# start of Selected extract

Few, if any, European countries suffer from all of Greece’s ills, but many scare investors. Portugal has a high budget deficit and is chronically uncompetitive. Spain has a low stock of debt, but it seems unable to restructure its economy. So too Italy, which is heavily indebted to boot. Non-euro-zone Britain has let its currency fall, but its budget deficit is unnerving.

The second lesson is political. Two weeks ago, having concluded that an eventual Greek restructuring was all but inevitable, we said Europe’s leaders had “three years to save the euro”. We presumed that they would quickly get a proposed €45 billion ($60 billion) deal to stave off an imminent and chaotic Greek default, buying time for an orderly rescheduling and for the other weak economies to begin overdue structural reforms. We overestimated their common sense.

The chief culprit is Germany. All along, it has tried to have it every way—to back Greece, but to punish it for its mistakes; to support the Greek economy, but not to spend any money doing so; to treat this as just a Greek problem, when German banks and German citizens, who lend to Greece, stand to lose money too. German voters do not favour aiding Greece. But rather than explain to them why it is in Germany’s interest, the chancellor, Angela Merkel, has run scared of upsetting them before a big regional election on May 9th.

Playing for time has backfired. Now the mooted rescue plan has climbed above €100 billion because no private money is available. The longer euro-zone governments dither, the more lenders doubt whether their promises to save Greece are worth anything. Each time politicians blame “speculators” (see article), investors wonder if they understand how bad things are (or indeed that investors have a choice). Euro-zone leaders initially refused to seek IMF help because it would be humiliating. Their ineptitude has done far more than their eventual decision to call in the IMF to damage the euro.

# end of Selected extract

**Problem set**
**A.** According to the passage on the euro-zone debt crisis, what event was Angela Merkel afraid of upsetting German voters before?
**B.** Go on with the passage on the euro-zone debt crisis from the point where it ends.
The listing after this passage has nothing to do with the passage.

# start of Source material

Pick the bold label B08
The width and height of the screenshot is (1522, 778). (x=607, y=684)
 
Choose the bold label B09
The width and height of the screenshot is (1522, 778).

# end of Source material

**Responses by task**
**A.** A big regional election on May 9th.

**B.**
This political and economic failure leads to the third Greek warning: that contagion can spread through a large number of routes. A run on Greek banks is possible. So is a “sudden stop” of capital to other weaker euro-zone countries. Firms and banks in Spain and Portugal could find themselves shut out of global capital markets, as investors’ jitters spread from sovereign debt. Europe’s inter-bank market could seize up, unsure which banks would be hit by sovereign defaults. Even Britain could suffer, especially if the May 6th election is indecisive.

What then is to be done? The mounting crisis—and the fact that Greece will almost certainly not pay everybody back on time—will renew some calls to abandon it. That would spell chaos for Greece, European banks and other European countries: the effect would indeed be Lehman-like. Hence the necessity, even at this stage, of a show of financial force, linked to the construction of a stronger firewall between Greece and Europe’s other shaky countries. The priority for European policymakers is to do the same as governments eventually did with the banks: to get ahead of the crisis and to convince investors that they will spend whatever is necessary.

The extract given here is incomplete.